This site contains the documentation that is relevant to older WSO2 product versions and offerings.
For the latest WSO2 documentation, visit https://wso2.com/documentation/.

Secure Proxy Service with a Policy and Endpoint Referenced

Owned by Rukshani Weerasinha (Unlicensed)
Jun 03, 2014
2 min read

In this section we look at a sample on how to create the static security policy resource and the proxy service. These are packed into a single CApp and deployed in the ESB server.

Pre-requisites:
  • An XML file containing the security policy for the proxy service needs to be created. Sample content of a simple user name-token security policy is available here.
  • Registry Resources with the endpoint URLs to be created as in the previous sample.

To create the security policy and proxy service projects:

  1. Create an XML file containing the security policy. For this sample, we look at a simple authentication policy using X509 certificate. The XML configuration details are available here.

    Note: Currently Developer Studio tooling has a limitation where it does not support security policies for user name token authentication.

     

  2. Create a Registry Resources Project named 'HelloWorldStaticResources'.
  3. To create a new Registry Resource for the policy, right-click the project and select New > Registry Resource.
     
  4. Choose Import from file system.
  5. Browse and select the XML file containing the policy from the file system.
  6. Select 'gov' as the Registry.
  7. Specify 'policies/HelloWorld' as the Registry path to deploy.

To create an ESB proxy service:

  1. Select the HelloWorldApp project, right-click and select New > Proxy Service.
  2. Select Create a New Proxy Service
  3. Select Secure Proxy.
  4. Click on Create new ESB Project and set the name as HelloWorldProxyServices.
  5. In the Advanced Configuration section, select Pick from Registry.
  6. Set the endpoint key to gov:/endpoints/HelloWorld/HelloWorldServiceEP.xml.

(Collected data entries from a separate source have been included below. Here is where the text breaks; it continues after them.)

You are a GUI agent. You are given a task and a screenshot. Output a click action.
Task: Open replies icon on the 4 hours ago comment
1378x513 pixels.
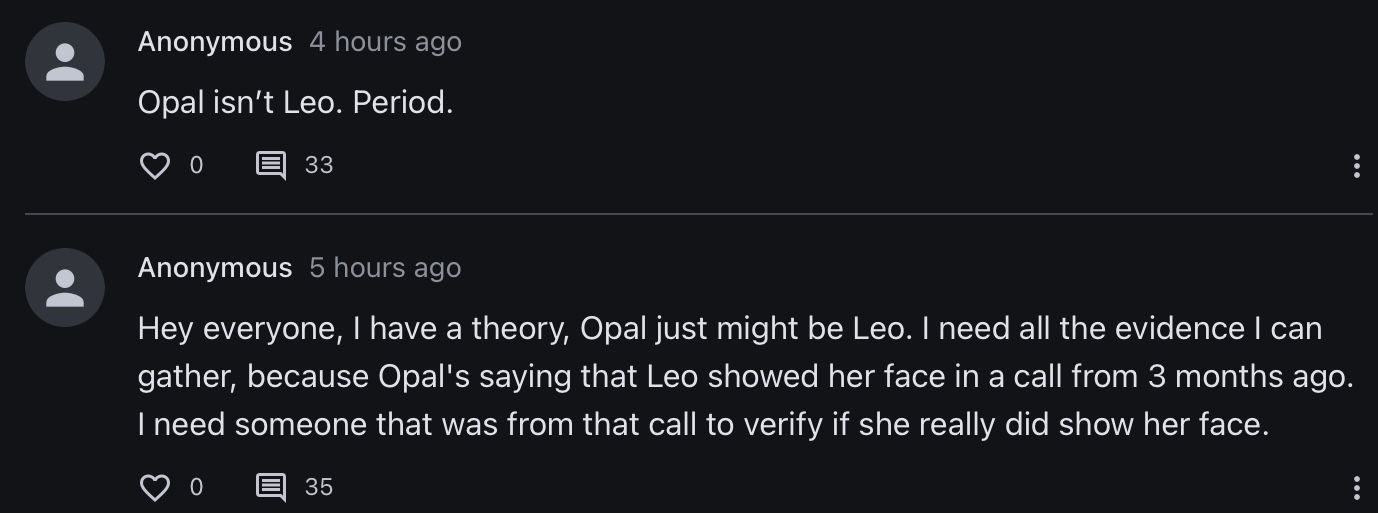pyautogui.click(x=271, y=165)
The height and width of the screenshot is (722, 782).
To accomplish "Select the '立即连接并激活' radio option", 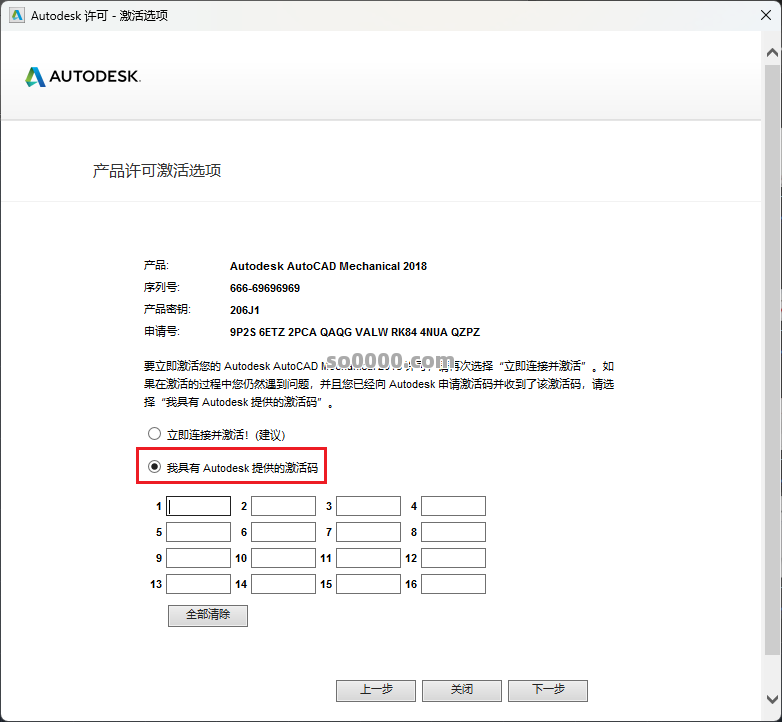I will tap(154, 434).
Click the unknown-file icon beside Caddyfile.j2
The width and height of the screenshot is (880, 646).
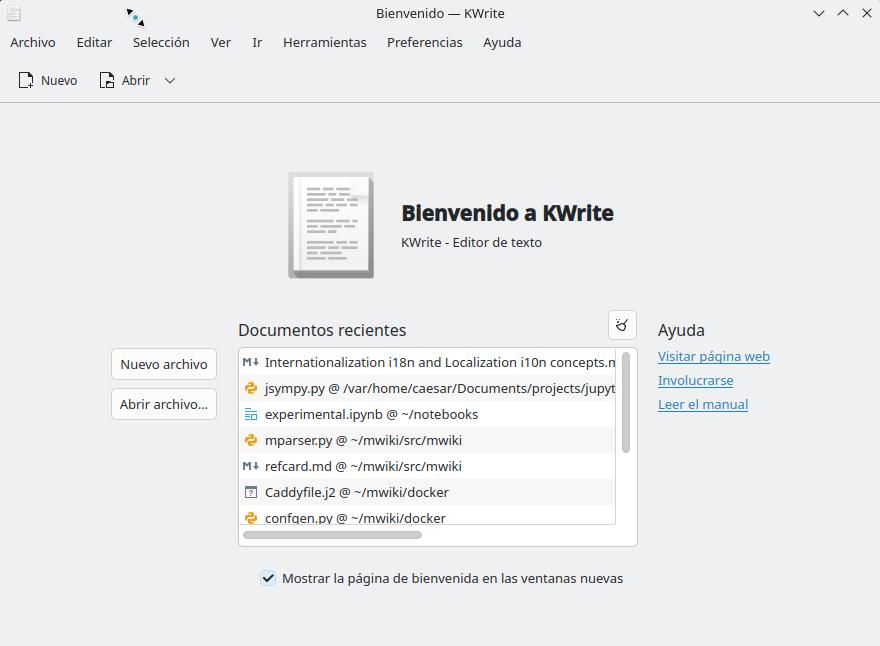pos(251,492)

  7. Set the security policy key as gov:/policies/HelloWorld/SignOnly.xml.

    Note that this indicates that we are using the governance section of the registry, and what is visible from the ESB is the /policies/HelloWorld/SignOnly.xml URL. This URL remains the same across all environments.

  8. The projects setup is now complete.

To create CApp projects for each CApp archive:

  1. Create a resource CApp with the dynamic resources created in the previous sample.
  2. Create a CApp with the static resource and proxy service we created in the steps above.
  3. The next step is to create the CApp to contain the static resource (security policy) and the proxy service.

To create and use a HelloWorldCApp Carbon Application project:

  1. Select the HelloWorldApp multi-module project.
  2. Choose File > New > Carbon Application Project from the main Eclipse menu.
  3. Name the project HelloWorldCApp.
  4. Select the HelloWorldProxyServices and HelloWorldStaticResources in the dependencies list.
  5. Click Next.
  6. Set the artifactID to HelloWorld (this ensures a HelloWorld-<versionNumber>.car file is created).
  7. Click Finish.
  8. When the CApp is created, expand the CApp in the Project Explorer window and select pom.xml.
  9. Select HelloWorldStaticResources and expand.
  10. Change the server role to ESB since we are deploying this CApp in the ESB. Select Enterprise Service from the drop down list.
     
  11. Your final project structure should now look like this:
     

  12. Right-click the top project (HelloWorldApp) and select Generate POMSelect all the HelloWorld projects, which are then added as modules to the top multi-module Maven project. If you look at the top project pom.xml, you should see the following entries inside:

    <modules>
    <module>HelloWorldProxyServices</module>
    <module>HelloWorldDynamicResources</module>
    <module>HelloWorldStaticResources</module>
    <module>HelloWorldCApp</module>
    <module>HelloWorldResourcesDevCApp</module>
    <module>HelloWorldResourcesQACApp</module>
</modules>

Your projects are now ready to be built and deployed.